Provincial / State sides
- Years: Team / Apps / (Points)
- 2014–2015: North Harbour / 17 / (91)
- Correct as of 12 October 2015

Super Rugby
- Years: Team / Apps / (Points)
- 2006–12: Waratahs / 74 / (214)
- Correct as of 24 July 2012

Coaching career
- Years: Team
- 2016-: North Harbour

= Daniel Halangahu =

Australian rugby union player (born 1984)

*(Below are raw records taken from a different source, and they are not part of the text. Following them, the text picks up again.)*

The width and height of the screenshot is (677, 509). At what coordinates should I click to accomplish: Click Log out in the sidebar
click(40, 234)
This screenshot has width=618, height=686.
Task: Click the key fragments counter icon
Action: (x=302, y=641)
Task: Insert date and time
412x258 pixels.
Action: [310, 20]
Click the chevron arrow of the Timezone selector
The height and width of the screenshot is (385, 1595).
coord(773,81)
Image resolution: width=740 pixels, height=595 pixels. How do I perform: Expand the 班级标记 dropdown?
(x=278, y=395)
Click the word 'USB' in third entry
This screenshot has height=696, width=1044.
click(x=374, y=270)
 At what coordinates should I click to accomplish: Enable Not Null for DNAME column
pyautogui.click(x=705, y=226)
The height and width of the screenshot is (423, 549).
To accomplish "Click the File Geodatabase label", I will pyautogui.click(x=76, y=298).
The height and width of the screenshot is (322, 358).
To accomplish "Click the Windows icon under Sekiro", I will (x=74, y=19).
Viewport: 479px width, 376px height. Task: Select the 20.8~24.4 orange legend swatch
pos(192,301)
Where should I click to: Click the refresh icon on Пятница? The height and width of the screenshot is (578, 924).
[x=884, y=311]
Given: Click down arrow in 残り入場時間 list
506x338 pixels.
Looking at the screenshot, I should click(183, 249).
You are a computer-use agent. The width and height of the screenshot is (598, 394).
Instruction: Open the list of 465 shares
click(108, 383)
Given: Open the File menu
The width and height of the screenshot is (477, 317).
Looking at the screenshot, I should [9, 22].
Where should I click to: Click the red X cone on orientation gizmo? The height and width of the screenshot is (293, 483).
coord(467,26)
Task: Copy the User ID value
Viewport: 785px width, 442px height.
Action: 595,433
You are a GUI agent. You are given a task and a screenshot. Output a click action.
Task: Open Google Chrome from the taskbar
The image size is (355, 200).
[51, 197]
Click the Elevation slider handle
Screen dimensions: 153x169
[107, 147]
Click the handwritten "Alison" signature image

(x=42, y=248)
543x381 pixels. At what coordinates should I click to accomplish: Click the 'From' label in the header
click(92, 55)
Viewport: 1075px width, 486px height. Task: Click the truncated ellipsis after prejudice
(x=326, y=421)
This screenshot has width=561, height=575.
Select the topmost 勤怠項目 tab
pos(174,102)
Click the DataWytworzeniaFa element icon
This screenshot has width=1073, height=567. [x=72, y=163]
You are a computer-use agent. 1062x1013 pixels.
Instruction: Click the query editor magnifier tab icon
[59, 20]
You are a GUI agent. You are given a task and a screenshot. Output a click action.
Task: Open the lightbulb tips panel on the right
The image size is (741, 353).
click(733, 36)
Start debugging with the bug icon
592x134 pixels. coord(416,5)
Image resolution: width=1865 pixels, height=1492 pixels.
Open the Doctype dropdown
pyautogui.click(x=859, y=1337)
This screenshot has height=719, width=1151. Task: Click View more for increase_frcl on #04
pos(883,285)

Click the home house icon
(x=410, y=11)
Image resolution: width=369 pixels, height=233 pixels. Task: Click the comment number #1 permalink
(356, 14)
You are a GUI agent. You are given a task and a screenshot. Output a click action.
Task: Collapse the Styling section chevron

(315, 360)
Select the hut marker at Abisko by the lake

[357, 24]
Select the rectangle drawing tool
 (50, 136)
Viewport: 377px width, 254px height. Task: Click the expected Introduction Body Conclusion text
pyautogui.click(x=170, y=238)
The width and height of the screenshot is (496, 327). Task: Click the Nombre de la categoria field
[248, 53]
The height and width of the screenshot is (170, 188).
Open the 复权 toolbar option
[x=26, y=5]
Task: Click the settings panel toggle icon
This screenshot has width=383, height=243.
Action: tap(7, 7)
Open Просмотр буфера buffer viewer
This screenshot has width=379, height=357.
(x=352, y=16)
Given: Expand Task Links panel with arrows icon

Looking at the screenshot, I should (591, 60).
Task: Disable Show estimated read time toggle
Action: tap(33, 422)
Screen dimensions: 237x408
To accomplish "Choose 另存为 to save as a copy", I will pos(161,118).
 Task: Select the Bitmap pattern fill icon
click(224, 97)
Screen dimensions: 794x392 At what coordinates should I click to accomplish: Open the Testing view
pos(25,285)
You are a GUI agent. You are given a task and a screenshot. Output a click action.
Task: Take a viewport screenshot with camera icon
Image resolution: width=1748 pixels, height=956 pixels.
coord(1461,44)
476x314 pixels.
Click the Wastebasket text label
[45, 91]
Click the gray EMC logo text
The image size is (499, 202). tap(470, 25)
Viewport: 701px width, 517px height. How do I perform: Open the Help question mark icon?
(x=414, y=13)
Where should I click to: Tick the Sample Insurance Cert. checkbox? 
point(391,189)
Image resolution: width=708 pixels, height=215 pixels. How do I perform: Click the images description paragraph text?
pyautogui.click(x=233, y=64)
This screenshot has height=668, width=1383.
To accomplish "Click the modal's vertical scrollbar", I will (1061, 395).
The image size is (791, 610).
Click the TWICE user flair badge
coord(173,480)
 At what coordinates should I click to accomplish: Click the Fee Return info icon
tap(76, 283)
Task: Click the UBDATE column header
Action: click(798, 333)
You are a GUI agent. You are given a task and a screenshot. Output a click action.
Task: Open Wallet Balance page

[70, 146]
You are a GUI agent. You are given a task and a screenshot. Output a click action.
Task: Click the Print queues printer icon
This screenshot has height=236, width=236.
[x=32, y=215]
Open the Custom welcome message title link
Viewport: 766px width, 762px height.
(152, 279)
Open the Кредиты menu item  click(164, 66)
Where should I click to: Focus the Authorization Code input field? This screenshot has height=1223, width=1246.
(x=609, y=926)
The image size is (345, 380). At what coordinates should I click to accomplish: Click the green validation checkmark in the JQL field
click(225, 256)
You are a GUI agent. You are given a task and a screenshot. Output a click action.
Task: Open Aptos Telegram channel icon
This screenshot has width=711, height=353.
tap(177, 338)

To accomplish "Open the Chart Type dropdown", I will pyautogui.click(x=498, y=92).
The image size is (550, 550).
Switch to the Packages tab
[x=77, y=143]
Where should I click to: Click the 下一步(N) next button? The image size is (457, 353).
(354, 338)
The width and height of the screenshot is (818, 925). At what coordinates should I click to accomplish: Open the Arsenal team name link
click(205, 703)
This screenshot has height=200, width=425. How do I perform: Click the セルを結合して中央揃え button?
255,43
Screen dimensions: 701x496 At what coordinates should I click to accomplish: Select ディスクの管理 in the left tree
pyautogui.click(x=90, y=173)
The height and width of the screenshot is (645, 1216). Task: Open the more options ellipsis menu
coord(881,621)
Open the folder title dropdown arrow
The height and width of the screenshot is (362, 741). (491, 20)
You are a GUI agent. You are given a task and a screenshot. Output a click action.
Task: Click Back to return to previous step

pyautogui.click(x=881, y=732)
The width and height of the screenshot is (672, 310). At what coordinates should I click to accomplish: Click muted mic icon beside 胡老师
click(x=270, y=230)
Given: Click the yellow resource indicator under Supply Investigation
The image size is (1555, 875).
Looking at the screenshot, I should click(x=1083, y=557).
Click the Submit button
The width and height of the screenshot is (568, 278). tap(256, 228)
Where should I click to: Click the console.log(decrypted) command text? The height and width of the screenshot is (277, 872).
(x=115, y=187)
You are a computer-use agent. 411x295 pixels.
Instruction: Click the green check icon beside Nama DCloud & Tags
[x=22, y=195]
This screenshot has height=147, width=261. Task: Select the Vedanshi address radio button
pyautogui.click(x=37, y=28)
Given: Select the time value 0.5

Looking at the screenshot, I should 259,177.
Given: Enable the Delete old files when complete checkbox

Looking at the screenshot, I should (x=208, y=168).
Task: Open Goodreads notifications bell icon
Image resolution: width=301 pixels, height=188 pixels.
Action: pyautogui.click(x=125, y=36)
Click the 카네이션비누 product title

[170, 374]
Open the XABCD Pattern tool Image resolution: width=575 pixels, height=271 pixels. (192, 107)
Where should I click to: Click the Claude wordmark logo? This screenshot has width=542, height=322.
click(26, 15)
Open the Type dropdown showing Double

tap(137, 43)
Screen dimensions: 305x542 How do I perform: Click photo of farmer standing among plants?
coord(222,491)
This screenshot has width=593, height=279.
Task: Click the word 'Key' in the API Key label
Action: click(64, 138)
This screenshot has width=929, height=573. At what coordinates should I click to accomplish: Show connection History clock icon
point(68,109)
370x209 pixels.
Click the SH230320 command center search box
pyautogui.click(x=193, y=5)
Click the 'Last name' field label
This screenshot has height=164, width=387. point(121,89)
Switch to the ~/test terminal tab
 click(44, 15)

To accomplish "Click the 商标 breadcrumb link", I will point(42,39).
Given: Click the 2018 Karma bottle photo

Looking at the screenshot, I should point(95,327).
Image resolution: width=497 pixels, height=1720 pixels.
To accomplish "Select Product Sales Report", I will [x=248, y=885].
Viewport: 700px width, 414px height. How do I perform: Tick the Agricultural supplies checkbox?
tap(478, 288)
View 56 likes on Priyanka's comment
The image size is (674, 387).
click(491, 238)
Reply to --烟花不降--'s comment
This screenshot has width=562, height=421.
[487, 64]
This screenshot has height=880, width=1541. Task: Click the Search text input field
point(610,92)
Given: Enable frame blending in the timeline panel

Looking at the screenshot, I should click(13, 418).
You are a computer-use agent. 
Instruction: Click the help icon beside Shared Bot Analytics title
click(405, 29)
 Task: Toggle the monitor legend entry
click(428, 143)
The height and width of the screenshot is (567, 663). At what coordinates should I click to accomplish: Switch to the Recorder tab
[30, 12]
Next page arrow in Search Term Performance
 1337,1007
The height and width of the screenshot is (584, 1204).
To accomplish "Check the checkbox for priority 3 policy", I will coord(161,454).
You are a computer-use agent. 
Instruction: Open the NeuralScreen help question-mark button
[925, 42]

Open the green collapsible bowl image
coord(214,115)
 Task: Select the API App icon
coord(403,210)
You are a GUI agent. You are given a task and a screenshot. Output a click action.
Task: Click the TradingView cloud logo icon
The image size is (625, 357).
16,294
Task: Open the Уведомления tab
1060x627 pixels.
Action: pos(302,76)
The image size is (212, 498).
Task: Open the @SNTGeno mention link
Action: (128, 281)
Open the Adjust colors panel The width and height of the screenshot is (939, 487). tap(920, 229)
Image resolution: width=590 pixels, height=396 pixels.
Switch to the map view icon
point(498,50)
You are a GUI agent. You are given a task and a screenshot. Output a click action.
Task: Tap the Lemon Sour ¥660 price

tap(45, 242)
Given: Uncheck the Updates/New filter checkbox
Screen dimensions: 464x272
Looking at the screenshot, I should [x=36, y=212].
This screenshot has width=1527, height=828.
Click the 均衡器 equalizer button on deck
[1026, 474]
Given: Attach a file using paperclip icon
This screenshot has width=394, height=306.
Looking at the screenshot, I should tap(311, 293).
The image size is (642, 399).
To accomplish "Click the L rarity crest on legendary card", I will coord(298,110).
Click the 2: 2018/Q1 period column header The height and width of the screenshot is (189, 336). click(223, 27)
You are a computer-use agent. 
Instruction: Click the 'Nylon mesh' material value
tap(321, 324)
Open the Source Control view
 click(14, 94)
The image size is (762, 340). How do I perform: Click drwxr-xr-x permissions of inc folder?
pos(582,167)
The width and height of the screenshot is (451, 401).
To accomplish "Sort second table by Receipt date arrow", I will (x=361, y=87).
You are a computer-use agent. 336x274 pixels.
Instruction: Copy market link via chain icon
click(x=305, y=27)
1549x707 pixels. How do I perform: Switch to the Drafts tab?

Daniel Halangahu (born 6 March 1984) is an Australian professional rugby union assistant coach for North Harbour Rugby Union in the Mitre 10 Cup competition. He is a former professional player and played primarily as a Out Half and retired in 2015. He is also currently assistant coach for the Auckland Blues.

==Personal life==

Halangahu was born 6 March 1984 in Belmont, New South Wales. He grew up in Yass, NSW, a small town 30 mins outside of Canberra. He is of Tongan descent. He has an older sister Trish and an older brother Antonio who is club captain at Randwick RFC. Daniel is married to Nadia Marsh.

==Early life==

Daniel attended Daramalan College in Canberra before attending The King's School, Sydney, along with fellow Waratahs Benn Robinson, Dean Mumm, Will Caldwell. He played in The King's School 1st XV rugby team in 2002, which won the GPS title that year.

==Representative rugby==
In 2008, Halangahu was selected for Australia A to play in the Pacific Nations Cup.